- [YOUR ASSIGNMENT]: How many lines of these entries include the string "each"? State the number alone.

START DATASET EXCERPTS

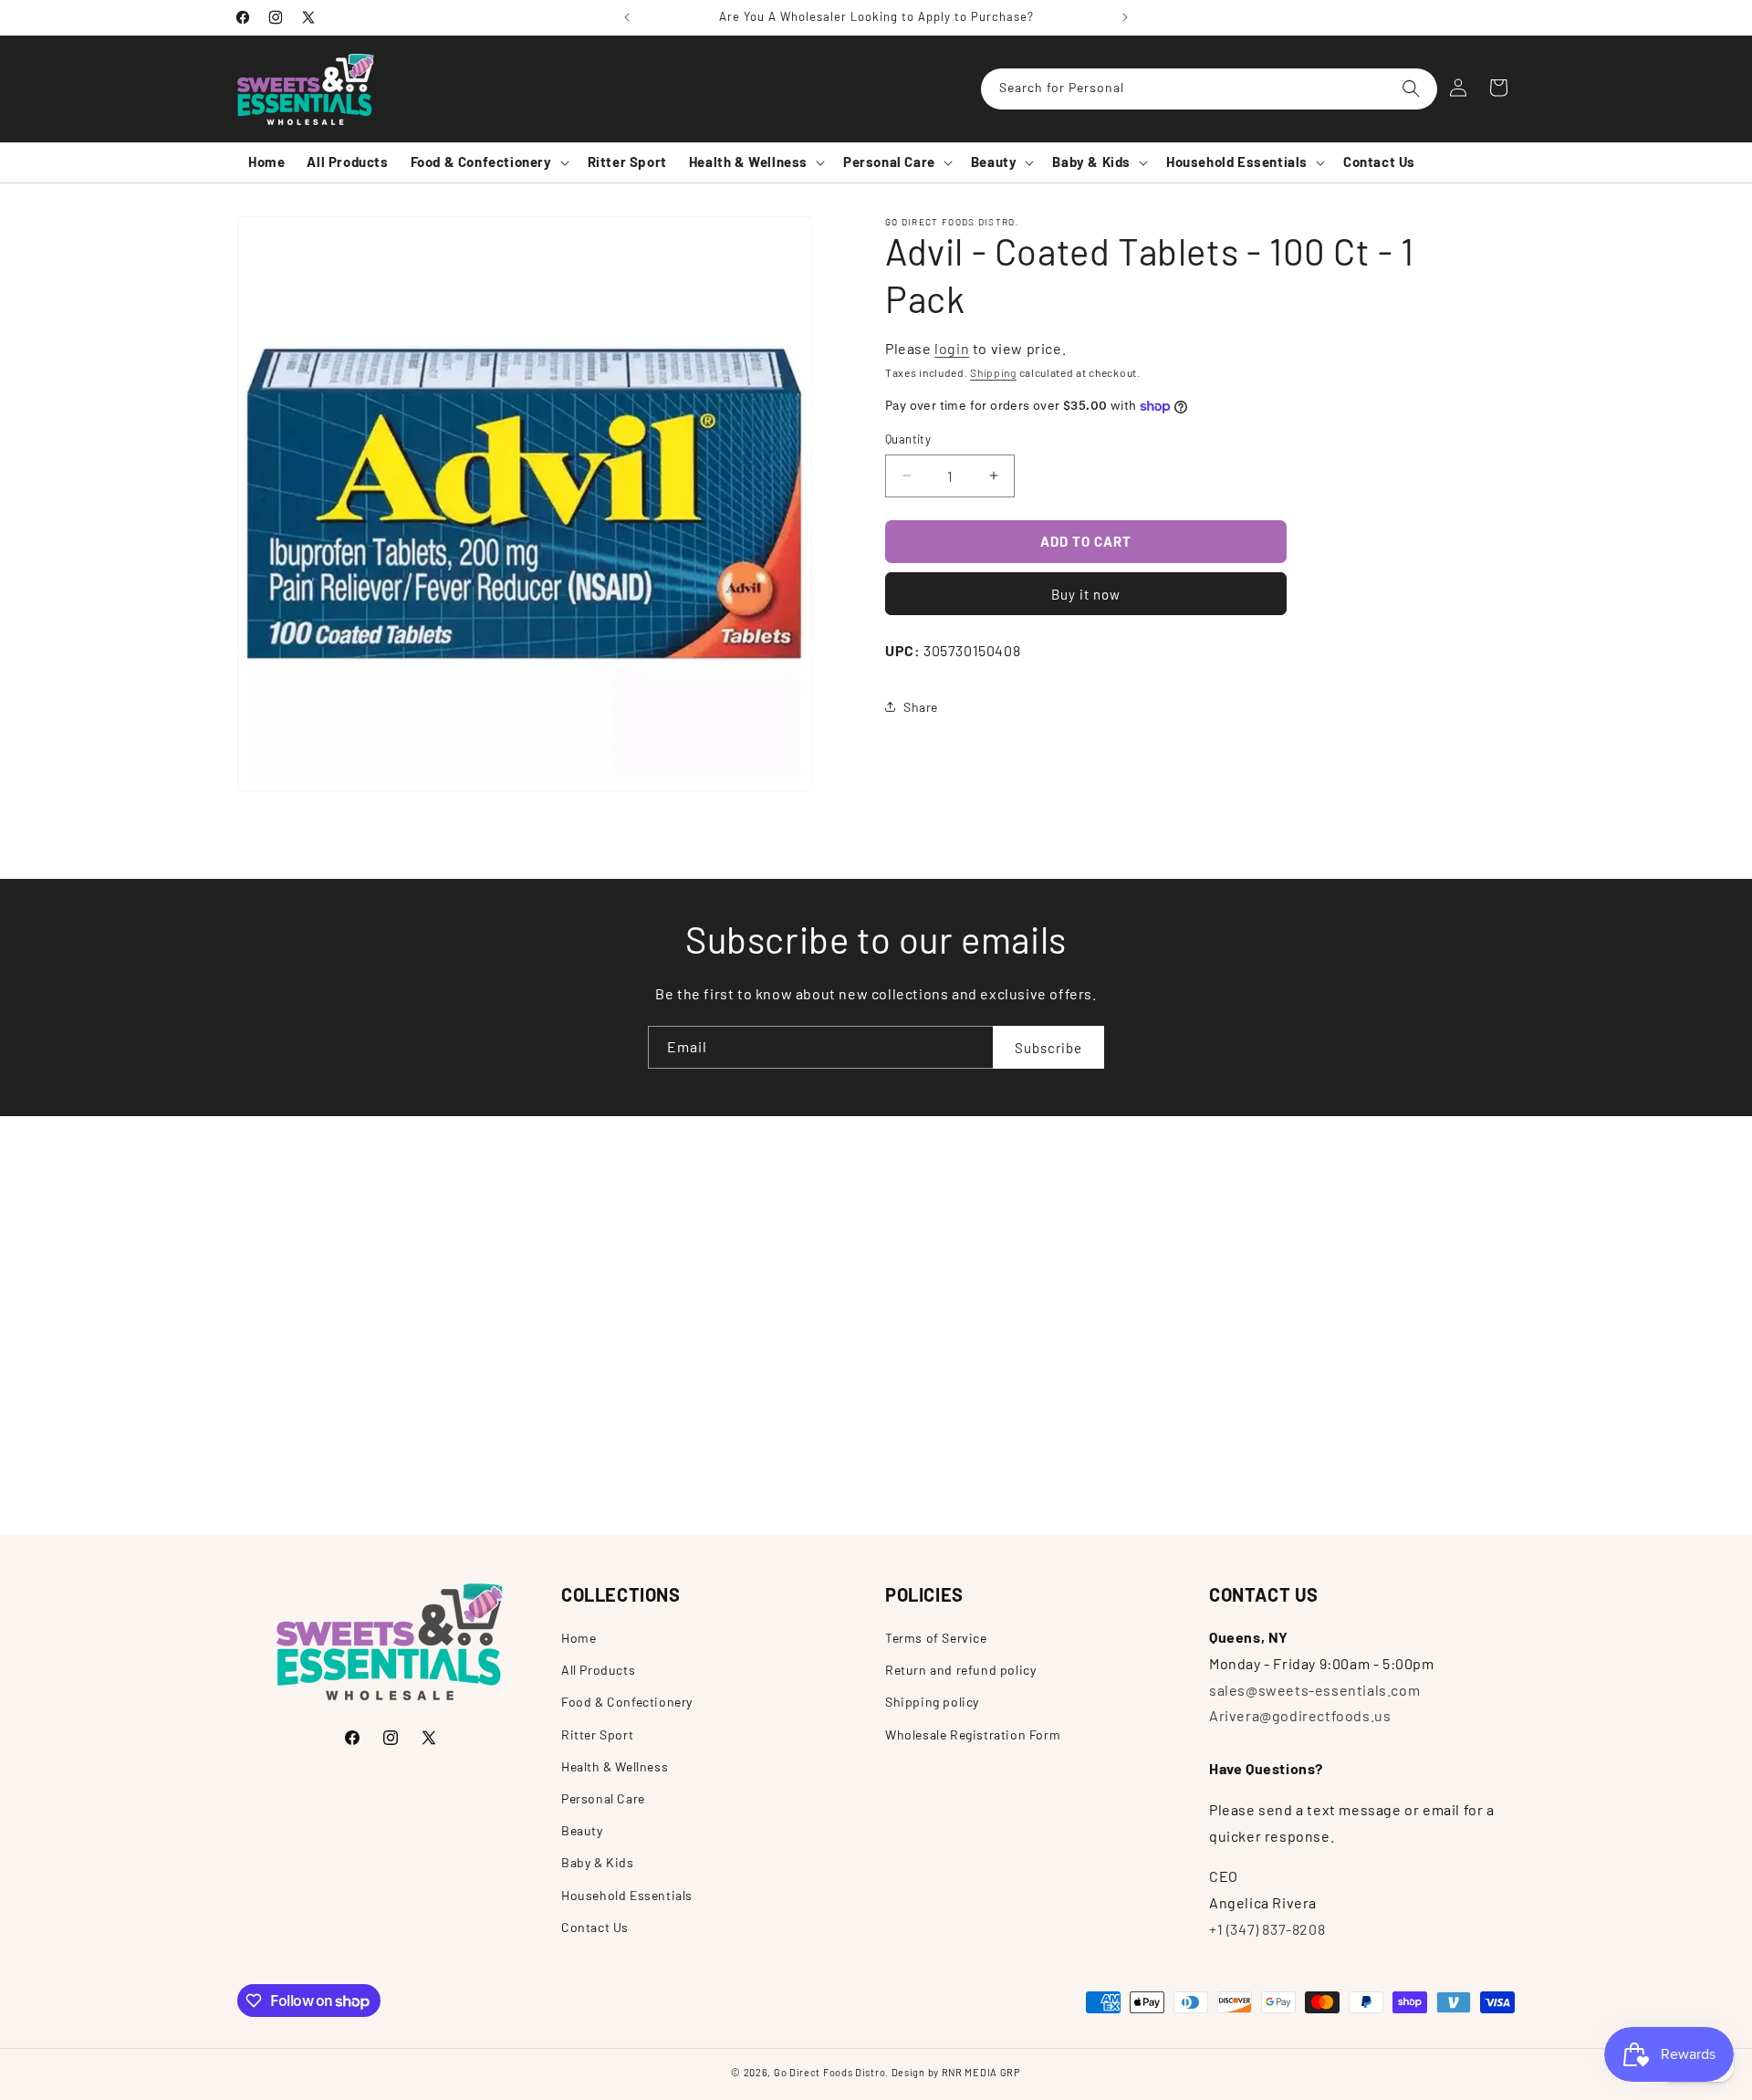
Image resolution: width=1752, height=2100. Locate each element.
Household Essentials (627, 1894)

END DATASET EXCERPTS
START DATASET EXCERPTS

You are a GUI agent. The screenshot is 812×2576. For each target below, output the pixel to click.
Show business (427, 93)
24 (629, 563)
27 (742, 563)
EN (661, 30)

END DATASET EXCERPTS

- [TASK ANSWER]: 2